Switch configuration:
interface FastEthernet1/0/1
switchport trunk encapsulation dot1q
switchport trunk native vlan 1
switchport mode trunk
end
Case 1: De interface waarin VLAN 1 is geconfigureerd is omhoog/omhoog
interface GigabitEthernet0/1.1
encapsulation dot1Q 1
end
interface GigabitEthernet0/1.10
encapsulation dot1Q 10
ip address 10.111.51.1 255.255.255.224
end
interface GigabitEthernet0/1.21
encapsulation dot1Q 21
ip address 10.111.48.1 255.255.255.128
end
Wanneer de switch het CDP-pakket naar de router stuurt, wordt er een niet-gelabeld pakket verzonden omdat inheemse VLAN’s voor deze communicatie worden gebruikt. Dus ontvangt de router het pakket op de interface waar VLAN 1 wordt geconfigureerd. De router controleert of het punt1q insluiting VLAN 1 heeft gevormd en de interface is omhoog/omhoog. Als deze controle succesvol is, stuurt de router het pakket door die interface.
Switch#show cdp neighbor
Capability Codes: R - Router, T - Trans Bridge, B - Source Route Bridge
S - Switch, H - Host, I - IGMP, r - Repeater, P - Phone,
D - Remote, C - CVTA, M - Two-port Mac Relay
Device ID Local Intrfce Holdtme Capability Platform Port ID
Router Fas 1/0/23 5 R S I 3845 Gig 0/1.1
Router#show cdp neighbor
Capability Codes: R - Router, T - Trans Bridge, B - Source Route Bridge
S - Switch, H - Host, I - IGMP, r - Repeater, P - Phone,
D - Remote, C - CVTA, M - Two-port Mac Relay
Device ID Local Intrfce Holdtme Capability Platform Port ID
Switch Gig 0/1.1 8 S I WS-C3750- Fas 1/0/23
Logt in de router
CDP-PA: version 2 packet sent out on GigabitEthernet0/1.1
CDP-PA: Packet received from Switch on interface GigabitEthernet0/1.1
Een ingang wordt NIET gevonden in de cache.
Logt op de Switch
CDP-AD: Aging entry for Router, on interface FastEthernet1/0/23
CDP-PA: Packet received from Router on interface FastEthernet1/0/23
Een ingang wordt NIET gevonden in de cache.

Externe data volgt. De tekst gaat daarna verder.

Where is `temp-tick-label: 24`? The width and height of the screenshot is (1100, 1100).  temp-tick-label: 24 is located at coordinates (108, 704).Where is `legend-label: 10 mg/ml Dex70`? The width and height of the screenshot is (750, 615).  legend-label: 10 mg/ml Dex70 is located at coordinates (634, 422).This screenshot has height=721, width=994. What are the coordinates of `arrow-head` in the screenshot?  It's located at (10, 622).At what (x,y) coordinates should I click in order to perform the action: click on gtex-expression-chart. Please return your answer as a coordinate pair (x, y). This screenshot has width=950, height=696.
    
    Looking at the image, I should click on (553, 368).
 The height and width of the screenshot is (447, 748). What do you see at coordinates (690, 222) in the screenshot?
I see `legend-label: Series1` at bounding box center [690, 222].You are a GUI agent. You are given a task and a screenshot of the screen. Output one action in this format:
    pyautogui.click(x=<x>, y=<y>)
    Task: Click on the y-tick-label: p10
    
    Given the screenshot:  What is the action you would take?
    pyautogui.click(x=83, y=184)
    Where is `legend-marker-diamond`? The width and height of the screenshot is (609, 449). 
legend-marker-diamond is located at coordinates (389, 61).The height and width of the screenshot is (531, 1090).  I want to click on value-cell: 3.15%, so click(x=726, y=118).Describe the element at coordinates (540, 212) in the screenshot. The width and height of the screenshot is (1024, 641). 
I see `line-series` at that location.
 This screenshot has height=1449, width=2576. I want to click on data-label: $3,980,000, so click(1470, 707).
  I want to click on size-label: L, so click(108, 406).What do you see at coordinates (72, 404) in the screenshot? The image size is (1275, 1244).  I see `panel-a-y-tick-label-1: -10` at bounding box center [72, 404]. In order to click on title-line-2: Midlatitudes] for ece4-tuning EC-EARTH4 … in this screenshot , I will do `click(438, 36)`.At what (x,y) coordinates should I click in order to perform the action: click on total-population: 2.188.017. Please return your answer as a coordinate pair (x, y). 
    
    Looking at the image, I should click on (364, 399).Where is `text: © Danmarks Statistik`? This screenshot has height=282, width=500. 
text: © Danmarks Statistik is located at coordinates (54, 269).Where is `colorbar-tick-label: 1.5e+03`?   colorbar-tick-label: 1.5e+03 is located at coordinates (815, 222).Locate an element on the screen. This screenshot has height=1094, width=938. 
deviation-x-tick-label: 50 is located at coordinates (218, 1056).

CDP-PA: version 2 packet sent out on FastEthernet1/0/23
Zaak 2: De interface op de router waar het VLAN is geconfigureerd is omhoog/omhoog en geen van de interfaces heeft een inatief VLAN dat is gespecificeerd
interface GigabitEthernet0/1.1
encapsulation dot1Q 1
end
interface GigabitEthernet0/1.10
encapsulation dot1Q 10 native
ip address 10.111.51.1 255.255.255.224
end
interface GigabitEthernet0/1.21
encapsulation dot1Q 21
ip address 10.111.48.1 255.255.255.128
end
Analyse
Wanneer de switch het CDP-pakket naar de router stuurt, wordt het niet-gelabelde pakket verzonden omdat VLAN voor communicatie gebruikt wordt. De router ontvangt het pakket over gi0/1.1 aangezien het VLAN 1 op zichzelf heeft ingesteld. De router controleert of het VLAN 1 gevormd heeft of een ander inheems VLAN gevormd. In het huidige geval, wordt de interface gi0/1.10 gevormd met het autochtone sleutelwoord. Dus stuurt de router het pakket door de gi0/1.10 subinterface.
Deze output wordt in dit scenario gezien:
Switch#show cdp neighbor
Capability Codes: R - Router, T - Trans Bridge, B - Source Route Bridge
S - Switch, H - Host, I - IGMP, r - Repeater, P - Phone,
D - Remote, C - CVTA, M - Two-port Mac Relay
Device ID Local Intrfce Holdtme Capability Platform Port ID
Router Fas 1/0/23 5 R S I 3845 Gig 0/1.1
Het resultaat van de CDP-buurman op de router wordt hier weergegeven:
Router#show cdp neighbor
Capability Codes: R - Router, T - Trans Bridge, B - Source Route Bridge
S - Switch, H - Host, I - IGMP, r - Repeater, P - Phone,
D - Remote, C - CVTA, M - Two-port Mac Relay
Device ID Local Intrfce Holdtme Capability Platform Port ID
Switch Gig 0/1.10 7 S I WS-C3750- Fas 1/0/23
Logt in de router
CDP-PA: version 2 packet sent out on GigabitEthernet0/1.10
CDP-PA: Packet received from Switch on interface GigabitEthernet0/1.1
Een ingang wordt NIET gevonden in de cache.
Logt op de Switch
CDP-AD: Aging entry for Router, on interface FastEthernet1/0/23
CDP-PA: Packet received from Router on interface FastEthernet1/0/23
Een ingang wordt NIET gevonden in de cache.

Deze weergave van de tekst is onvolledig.